Preferably, the system further comprises:
and the first creating unit is used for creating an interface of the current application program based on different tables in the distributed database and different authorities of different users.
Preferably, the system further comprises:
and the second creating unit is used for creating tables, indexes and fragment structures with consistent structures in the front cluster and the full cluster.
Preferably, the system further comprises:
and the third storage unit is used for storing the data in the pre-cluster to the full-scale cluster at regular time through a script program.
Preferably, the system further comprises:
and the clearing unit is used for clearing the expired data in the pre-cluster according to the custom routing rule at regular time through a script program.
The invention has the beneficial effects that: the distance between the current time and the transaction date is compared with a threshold value, so that whether the current data is cold data or hot data is judged and stored in different distributed databases respectively, the hot data and the cold data are separated, and the load capacity of the distributed databases is reduced.
Drawings
Fig. 1 is a flow chart diagram of a mass data processing method based on a preposed distributed database.
FIG. 2 is a functional block diagram of a mass data processing system based on a pre-populated distributed database.
FIG. 3 is another functional block diagram of a mass data processing system based on a pre-populated distributed database.
Detailed Description
In order to make the objects, technical solutions and advantages of the present invention more apparent, the present invention is described in further detail below with reference to the accompanying drawings and embodiments. It should be understood that the specific embodiments described herein are merely illustrative of the invention and are not intended to limit the invention.

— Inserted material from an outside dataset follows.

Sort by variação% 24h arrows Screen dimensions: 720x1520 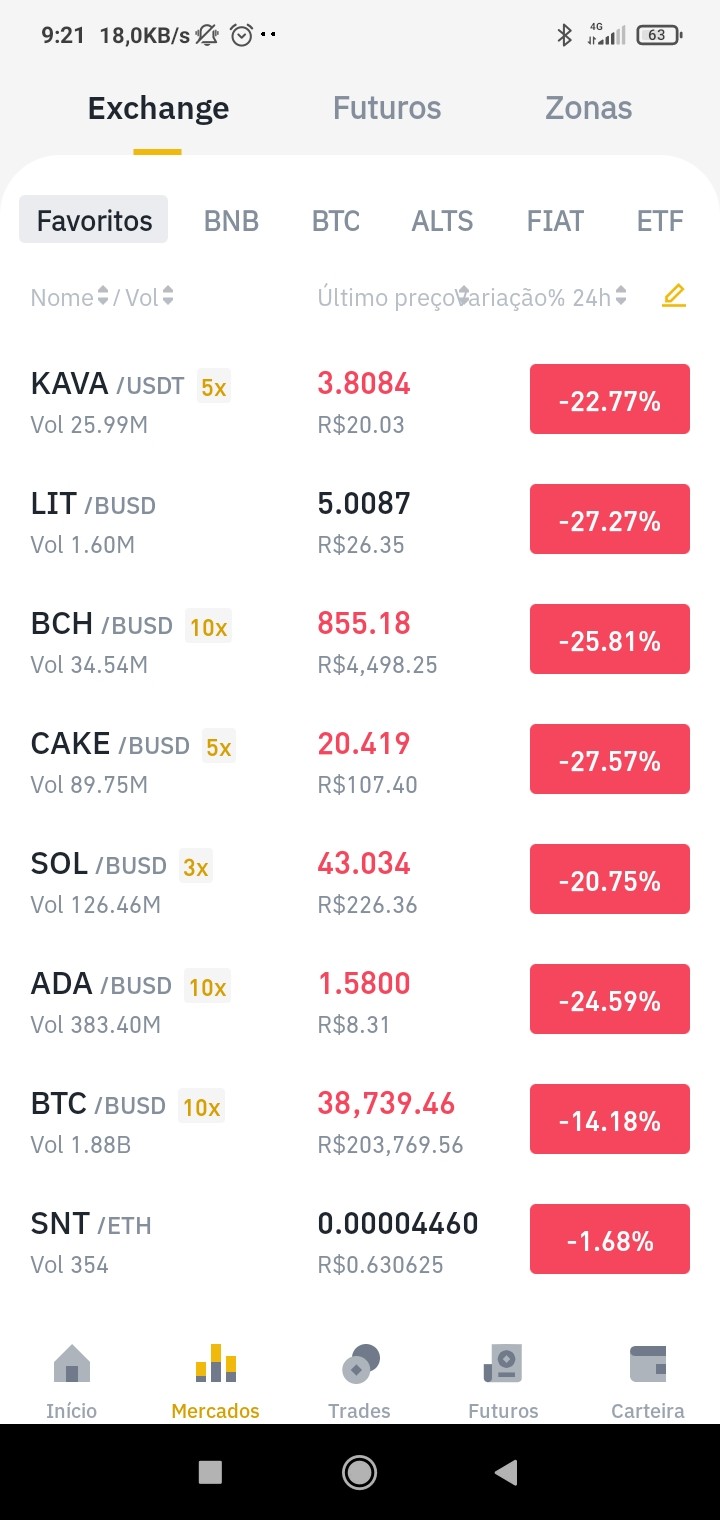point(621,297)
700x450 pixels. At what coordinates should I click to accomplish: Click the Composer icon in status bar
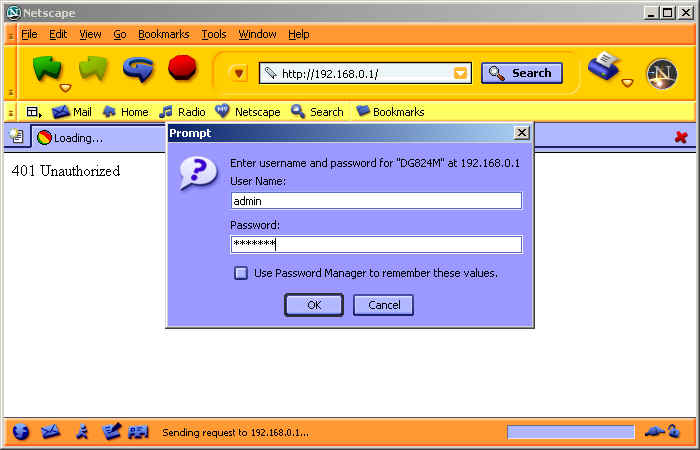111,432
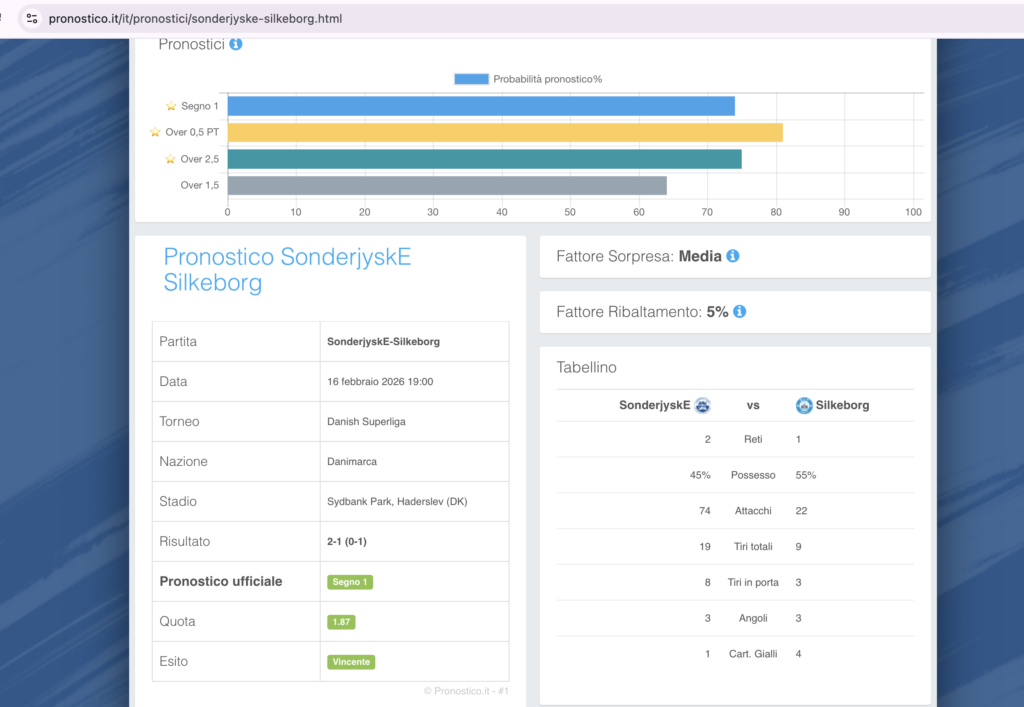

The following detailed description of specific implementations of the present invention is provided in conjunction with specific embodiments:
the first embodiment is as follows:
fig. 1 shows an implementation flow of a real-time push printing method based on an intelligent POS machine according to an embodiment of the present invention, and for convenience of description, only parts related to the embodiment of the present invention are shown, which are detailed as follows:
in step S101: acquiring current time and transaction date recorded in a distributed database, wherein the distributed database comprises a front cluster and a full cluster;
in the embodiment of the application, the current time and the transaction date recorded in the distributed database are obtained, and two clusters are deployed in the distributed database system: one front cluster and the other full cluster; the pre-cluster stores a small amount of data, the full-scale cluster stores full-scale data, the distributed database comprises various merchant transaction flow meters, transaction dates and current time are obtained from the merchant transaction flow meters, and therefore the merchant transaction flow meters can be conveniently classified according to the transaction dates.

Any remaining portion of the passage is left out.